◆ **What needs to be done**
What you return must be every line below that includes the word "section".

**********

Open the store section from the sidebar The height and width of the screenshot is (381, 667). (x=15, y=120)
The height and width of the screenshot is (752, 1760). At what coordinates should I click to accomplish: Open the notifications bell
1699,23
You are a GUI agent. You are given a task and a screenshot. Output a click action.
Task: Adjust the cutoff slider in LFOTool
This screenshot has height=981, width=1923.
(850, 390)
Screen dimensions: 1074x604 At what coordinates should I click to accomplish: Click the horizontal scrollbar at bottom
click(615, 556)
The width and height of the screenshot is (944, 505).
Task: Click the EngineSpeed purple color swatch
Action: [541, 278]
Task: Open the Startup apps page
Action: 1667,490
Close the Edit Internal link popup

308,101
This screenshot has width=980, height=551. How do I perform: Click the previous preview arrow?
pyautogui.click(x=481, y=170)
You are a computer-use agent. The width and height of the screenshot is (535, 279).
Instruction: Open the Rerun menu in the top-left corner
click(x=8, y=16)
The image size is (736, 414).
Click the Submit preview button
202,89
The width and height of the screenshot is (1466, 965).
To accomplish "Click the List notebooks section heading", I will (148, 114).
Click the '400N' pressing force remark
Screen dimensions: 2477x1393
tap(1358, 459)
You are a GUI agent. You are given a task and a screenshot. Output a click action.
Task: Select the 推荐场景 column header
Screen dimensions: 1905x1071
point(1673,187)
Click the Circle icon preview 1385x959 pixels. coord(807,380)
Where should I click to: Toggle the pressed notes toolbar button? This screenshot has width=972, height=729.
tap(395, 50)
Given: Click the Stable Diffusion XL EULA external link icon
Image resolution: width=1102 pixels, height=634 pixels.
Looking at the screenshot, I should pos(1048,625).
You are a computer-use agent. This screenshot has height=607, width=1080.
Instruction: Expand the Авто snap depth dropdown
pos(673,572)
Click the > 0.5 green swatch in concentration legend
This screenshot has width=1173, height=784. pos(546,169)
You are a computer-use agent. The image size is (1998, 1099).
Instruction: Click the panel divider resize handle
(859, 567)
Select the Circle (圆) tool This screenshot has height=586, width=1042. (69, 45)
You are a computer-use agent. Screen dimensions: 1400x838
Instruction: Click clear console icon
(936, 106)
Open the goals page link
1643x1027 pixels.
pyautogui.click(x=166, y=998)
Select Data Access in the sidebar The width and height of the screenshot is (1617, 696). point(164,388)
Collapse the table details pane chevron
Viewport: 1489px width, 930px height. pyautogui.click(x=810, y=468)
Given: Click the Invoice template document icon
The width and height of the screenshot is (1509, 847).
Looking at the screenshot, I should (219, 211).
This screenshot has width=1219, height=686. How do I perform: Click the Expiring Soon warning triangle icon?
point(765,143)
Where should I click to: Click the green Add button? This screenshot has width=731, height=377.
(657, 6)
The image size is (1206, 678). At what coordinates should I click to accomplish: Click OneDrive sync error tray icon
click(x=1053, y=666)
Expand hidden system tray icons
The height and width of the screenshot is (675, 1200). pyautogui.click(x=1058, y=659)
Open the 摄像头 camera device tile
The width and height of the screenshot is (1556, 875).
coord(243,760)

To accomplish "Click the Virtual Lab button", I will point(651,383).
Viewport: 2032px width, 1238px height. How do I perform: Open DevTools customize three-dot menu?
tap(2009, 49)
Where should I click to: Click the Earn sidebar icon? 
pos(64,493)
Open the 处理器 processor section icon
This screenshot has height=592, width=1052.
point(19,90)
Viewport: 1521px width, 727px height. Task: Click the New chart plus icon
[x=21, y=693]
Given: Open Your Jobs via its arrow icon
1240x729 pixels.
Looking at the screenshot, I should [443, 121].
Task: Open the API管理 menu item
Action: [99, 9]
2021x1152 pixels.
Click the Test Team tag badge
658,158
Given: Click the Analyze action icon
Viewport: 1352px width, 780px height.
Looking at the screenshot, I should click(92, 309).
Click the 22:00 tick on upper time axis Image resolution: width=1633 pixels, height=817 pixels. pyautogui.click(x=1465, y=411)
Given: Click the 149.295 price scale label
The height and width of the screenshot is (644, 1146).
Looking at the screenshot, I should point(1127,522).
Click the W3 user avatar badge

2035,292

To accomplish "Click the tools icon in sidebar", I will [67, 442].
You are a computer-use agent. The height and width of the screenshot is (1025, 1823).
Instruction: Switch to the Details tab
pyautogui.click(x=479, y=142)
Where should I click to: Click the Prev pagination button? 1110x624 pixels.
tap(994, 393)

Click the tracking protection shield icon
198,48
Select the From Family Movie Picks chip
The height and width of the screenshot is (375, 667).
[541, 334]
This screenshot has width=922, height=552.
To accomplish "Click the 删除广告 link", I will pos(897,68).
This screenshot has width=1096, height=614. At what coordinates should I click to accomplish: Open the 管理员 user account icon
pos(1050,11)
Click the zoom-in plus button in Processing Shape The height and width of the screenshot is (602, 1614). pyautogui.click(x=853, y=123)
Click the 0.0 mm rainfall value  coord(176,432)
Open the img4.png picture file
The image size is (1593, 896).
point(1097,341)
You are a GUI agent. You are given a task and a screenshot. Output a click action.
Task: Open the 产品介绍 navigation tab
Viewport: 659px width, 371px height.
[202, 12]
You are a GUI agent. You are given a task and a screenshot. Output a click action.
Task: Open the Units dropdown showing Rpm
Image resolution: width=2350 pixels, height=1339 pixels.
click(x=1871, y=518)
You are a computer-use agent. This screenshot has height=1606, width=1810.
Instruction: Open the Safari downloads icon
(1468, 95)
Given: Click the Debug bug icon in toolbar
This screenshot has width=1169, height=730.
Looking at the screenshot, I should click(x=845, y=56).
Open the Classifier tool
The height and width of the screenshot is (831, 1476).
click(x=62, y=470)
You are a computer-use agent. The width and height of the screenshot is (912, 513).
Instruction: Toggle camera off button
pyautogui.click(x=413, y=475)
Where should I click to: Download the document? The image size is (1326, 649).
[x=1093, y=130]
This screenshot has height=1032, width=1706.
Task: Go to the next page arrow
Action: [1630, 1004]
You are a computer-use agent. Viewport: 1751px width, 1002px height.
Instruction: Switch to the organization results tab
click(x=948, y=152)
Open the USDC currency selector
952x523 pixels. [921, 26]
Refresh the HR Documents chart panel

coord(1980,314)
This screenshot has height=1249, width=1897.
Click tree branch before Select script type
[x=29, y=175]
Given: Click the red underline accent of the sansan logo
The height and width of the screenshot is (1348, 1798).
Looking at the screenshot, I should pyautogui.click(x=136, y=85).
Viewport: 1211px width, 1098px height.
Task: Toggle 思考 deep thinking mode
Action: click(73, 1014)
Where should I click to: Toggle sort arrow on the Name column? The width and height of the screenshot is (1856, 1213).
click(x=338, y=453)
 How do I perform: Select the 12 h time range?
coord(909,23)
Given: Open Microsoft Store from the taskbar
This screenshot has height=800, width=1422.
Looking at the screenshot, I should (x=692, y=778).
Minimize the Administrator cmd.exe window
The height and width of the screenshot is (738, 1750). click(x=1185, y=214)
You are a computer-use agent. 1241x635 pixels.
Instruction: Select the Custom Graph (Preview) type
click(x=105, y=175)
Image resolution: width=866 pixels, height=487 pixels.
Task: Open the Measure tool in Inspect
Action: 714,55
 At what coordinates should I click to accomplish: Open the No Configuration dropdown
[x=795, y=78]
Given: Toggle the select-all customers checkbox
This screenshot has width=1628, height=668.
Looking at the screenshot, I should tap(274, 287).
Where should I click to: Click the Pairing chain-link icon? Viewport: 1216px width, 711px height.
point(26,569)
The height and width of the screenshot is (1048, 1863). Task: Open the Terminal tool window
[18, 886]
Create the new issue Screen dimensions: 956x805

**********

◆ **Result of the exercise**
Open the store section from the sidebar The height and width of the screenshot is (381, 667). (x=15, y=120)
To accomplish "Click the List notebooks section heading", I will (148, 114).
Open the 处理器 processor section icon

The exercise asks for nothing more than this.